Don’t account for student loans because most likely that’s coming out of your wage every month.
If you can save up to pay it off though, that’s an extra win for you.
It’s not going to happen overnight. But you can lay the foundation right now.
2.
Invest in yourself
Step 1:
With some of the money you’ve saved up, pick a skill and learn it.
Learn and master a skill you love and are talented at. Make sure it’s a skill that people are willing to pay for.
These skills will stay with you for life and make it possible for you to build a passive income to supplement your savings.
Step 2:
Maybe you already have the skills but want to spend money positioning yourself as an expert and getting clients.
You can do that. Some of your savings can go towards the costs of setting up a side business, whether it’s materials you need to make art to sell.
Or maybe it’s a domain name you need. They’re usually only $15-$20 a year. So you can find the funds to invest in yourself.
3.
Set up passive income streams
Step 1:
A passive income stream is how you’ll make extra money and earn above the average living wage. It can seem like a lot of effort, but it doesn’t have to be.
Start by assessing the skills you can market. You could even set up a store and start selling crafts, or digital goods if that’s your thing.

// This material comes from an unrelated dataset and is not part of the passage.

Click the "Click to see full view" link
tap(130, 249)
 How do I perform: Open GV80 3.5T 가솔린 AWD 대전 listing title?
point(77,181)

At first, it will be slow, so you will be setting up the foundations. But if it kicks off, you’ll have money coming in to supplement your annual income.
Step 2:
Now’s the time to learn how to invest your money. Money makes money at the end of the day.
The wealthiest people know this and have multiple shares in private or public corporations.
Learn everything you can about investment tools. You’ll need to be well versed in venture capital, private equity, stocks, and more.
It can take time to learn this, but even if you give your money over to a Certified Financial Planner, you’ll need to have some understanding of what they’re doing.
Step 3:
If you hire a Certified Financial Planner, do your research.
Don’t just hand over a percentage of your yearly income and hope they’ll make money with it.
Some CFP’s say their best investment cost them peanuts, while their worst lost them thousands.
You can find out everything you need to about investing your money here.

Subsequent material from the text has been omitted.